In fact, data collected by the Louisiana Department of Education and obtained by KSLA reveals Louisiana administrators suspended 1,260 students in preschool, pre-K and kindergarten during the 2018-2019 school year.

Those numbers are alarming to education advocates who we interviewed for the KSLA original documentary, “Code of Conduct.”

“It’s hard to understand why you would need to suspend a four-year-old out of school,” said Deborah Fowler, executive director of the public policy-focused nonprofit Texas Appleseed. “It’s kind of hard to imagine."

We asked five of the parishes with the highest numbers of kindergarten suspensions for details on the offenses for which the students were suspended.
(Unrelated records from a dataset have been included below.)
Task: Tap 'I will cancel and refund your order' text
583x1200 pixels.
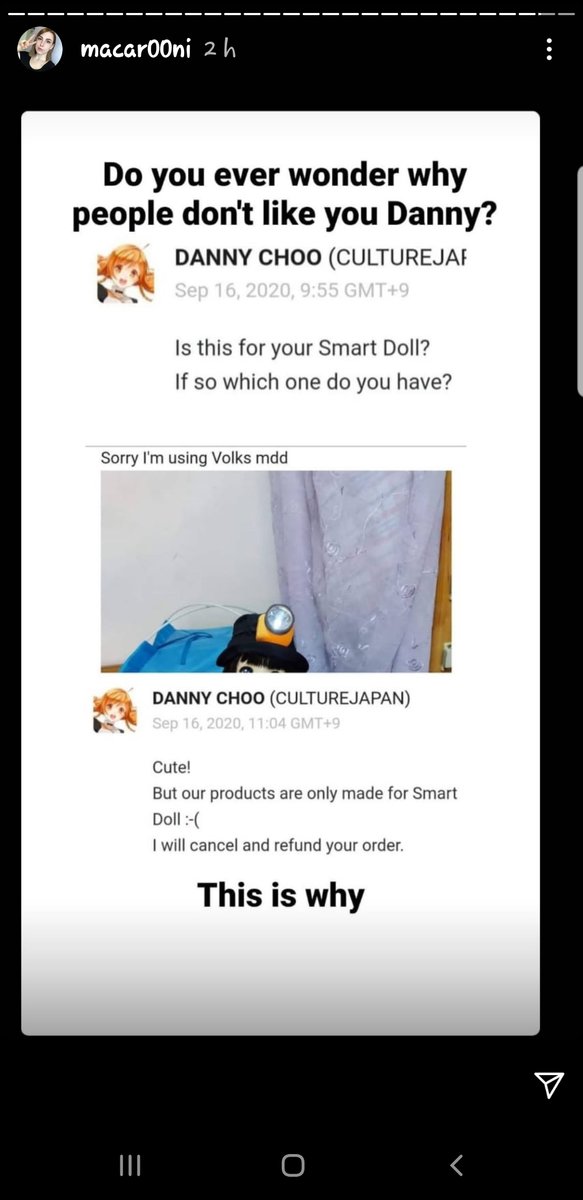Action: point(278,845)
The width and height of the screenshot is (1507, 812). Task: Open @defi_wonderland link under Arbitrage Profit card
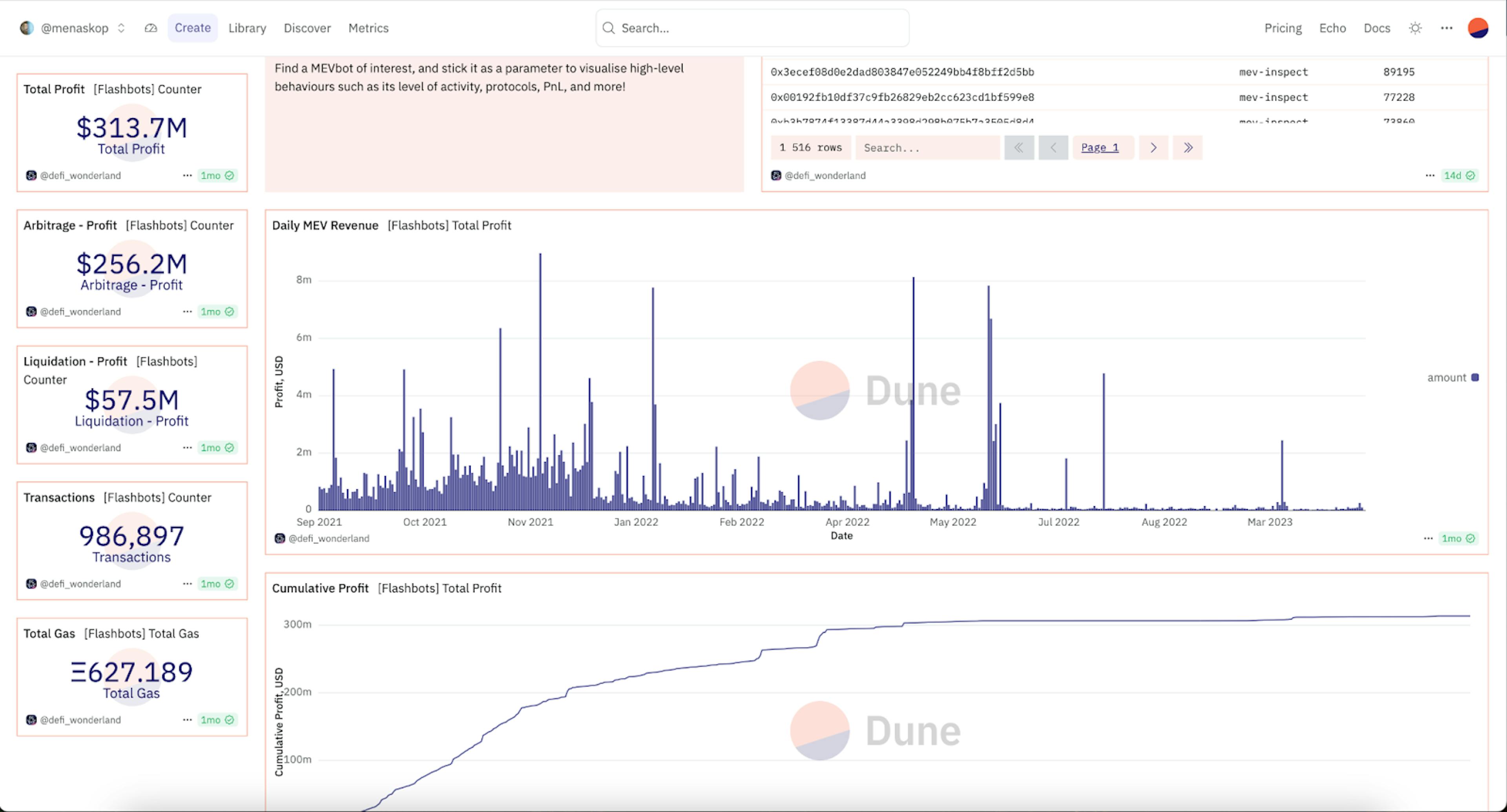tap(80, 312)
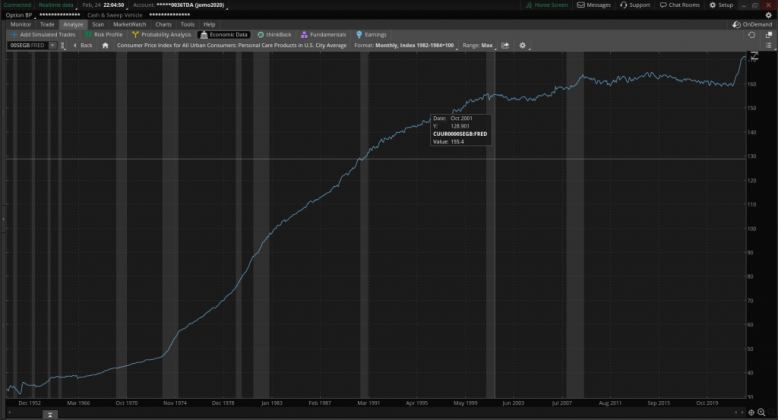Switch to the MarketWatch tab
This screenshot has height=420, width=778.
(130, 24)
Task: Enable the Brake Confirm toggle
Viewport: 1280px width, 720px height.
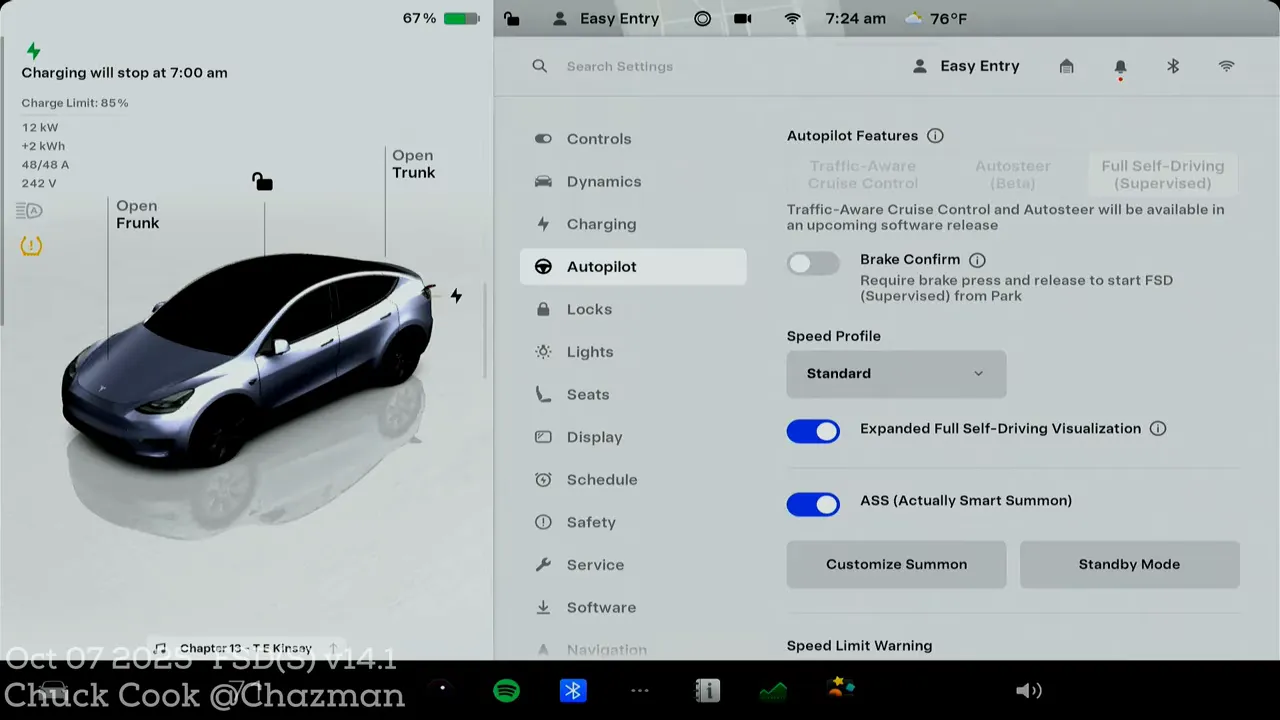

The most common reasons the schools gave are:

  • Cuts, defaces, or injures any part of public school buildings/vandalism
  • Disturbs the school or habitually violates any rule
  • Willful disobedience
  • Treats an authority with disrespect
  • Injurious conduct or habits
  • Continued open defiance

The rate of suspension for these young children hasn’t improved in recent years, according to the data. The number of out-of-school suspensions for students below first grade actually rose slightly last school year when compared to 2017-2018 data.

“Why would you even go that route with a child that young?" questions Jackie Lansdale, president of the Red River United and the Caddo Federation of Teachers.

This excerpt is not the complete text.